Hint: Assume that the height of the cone cut from the larger cone be h and radius be r. Use the fact that the triangle formed by the slant height, radius, and height of the smaller cone and the triangle formed by the slant height, radius, and height of the larger cone is similar. Hence find the value of h and r and hence find the height and the radii of the frustum of a cone. Use the fact that the volume of frustum of cone of height h and radii ${{r}_{1}}$ and ${{r}_{2}}$ is given by $V=\dfrac{1}{3}\pi h\left( r_{1}^{2}+{{r}_{1}}{{r}_{2}}+r_{2}^{2} \right)$. Hence find the volume of the frustum of the cone.

Complete step-by-step solution:

We have DH = height of the larger cone = 45cm
HI = radius of the larger cone = 24cm
DG = slant height of the smaller cone = 17cm.
We know that $l=\sqrt{{{r}^{2}}+{{h}^{2}}}$, where l is the slant height of a cone, r the radius of the cone, and h the height of the cone
Hence, we have $DI=\sqrt{{{24}^{2}}+{{45}^{2}}}=51$
Hence, we have DI = 51cm
In triangle DJG and DHI, we have JG || HI.
Hence, we have
$\angle DJG=\angle DHI$(Corresponding angles)
$\angle DGJ=\angle DIH$(Corresponding angles)
Hence by AA similarity, we have
$\Delta DJG\sim\Delta DHI$
Hence, we have
$\begin{align}
  & \dfrac{DJ}{DH}=\dfrac{JG}{HI}=\dfrac{DG}{DI} \\
 & \Rightarrow \dfrac{DJ}{45}=\dfrac{JG}{24}=\dfrac{17}{51}=\dfrac{1}{3} \\
\end{align}$
Hence, we have
$\dfrac{DJ}{45}=\dfrac{1}{3}\Rightarrow DJ=15$ and $\dfrac{JG}{24}=\dfrac{1}{3}\Rightarrow JG=8$
Hence, we have
DJ = 15cm and JG = 8cm.
Hence for the remaining frustum of cone, we have
$h=45-15=30,{{r}_{1}}=24,{{r}_{2}}=8$
We know that the volume of the frustum of cone of height h and radii ${{r}_{1}}$ and ${{r}_{2}}$ is given by
$V=\dfrac{1}{3}\pi h\left( r_{1}^{2}+{{r}_{1}}{{r}_{2}}+r_{2}^{2} \right)$
Hence, we have
$V=\dfrac{1}{3}\times \dfrac{22}{7}\times 30\left( {{24}^{2}}+24\times 8+{{8}^{2}} \right)=26148.57$ cubic centimetres.

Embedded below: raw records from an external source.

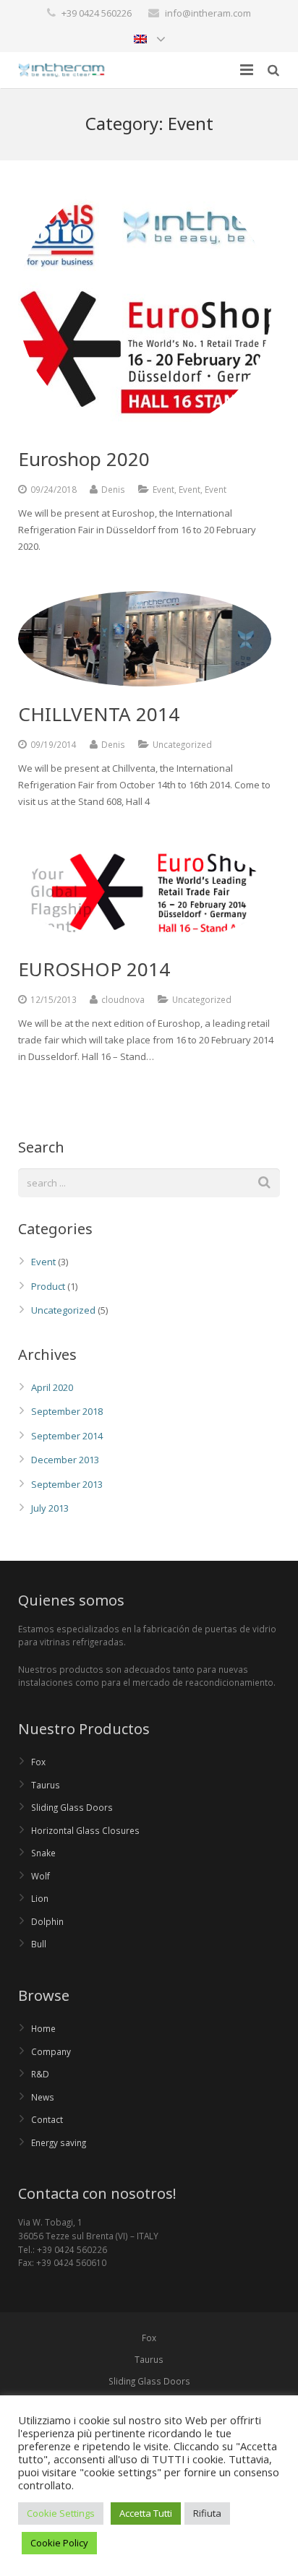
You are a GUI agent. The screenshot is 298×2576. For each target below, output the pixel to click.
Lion (39, 1898)
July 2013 (50, 1508)
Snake (43, 1852)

Note: Alternatively, we can find the volume of the frustum of the cone by subtracting the volume of the smaller cone from the volume of the larger cone.
Hence, we have
$\begin{align}
  & V=\dfrac{1}{3}\pi r_{1}^{2}{{h}_{1}}-\dfrac{1}{3}\pi r_{2}^{2}{{h}_{2}} \\
 & =\dfrac{1}{3}\times \dfrac{22}{7}\left( {{24}^{2}}\times 45-{{8}^{2}}\times 15 \right)=26148.57 \\
\end{align}$
Which is the same as obtained above.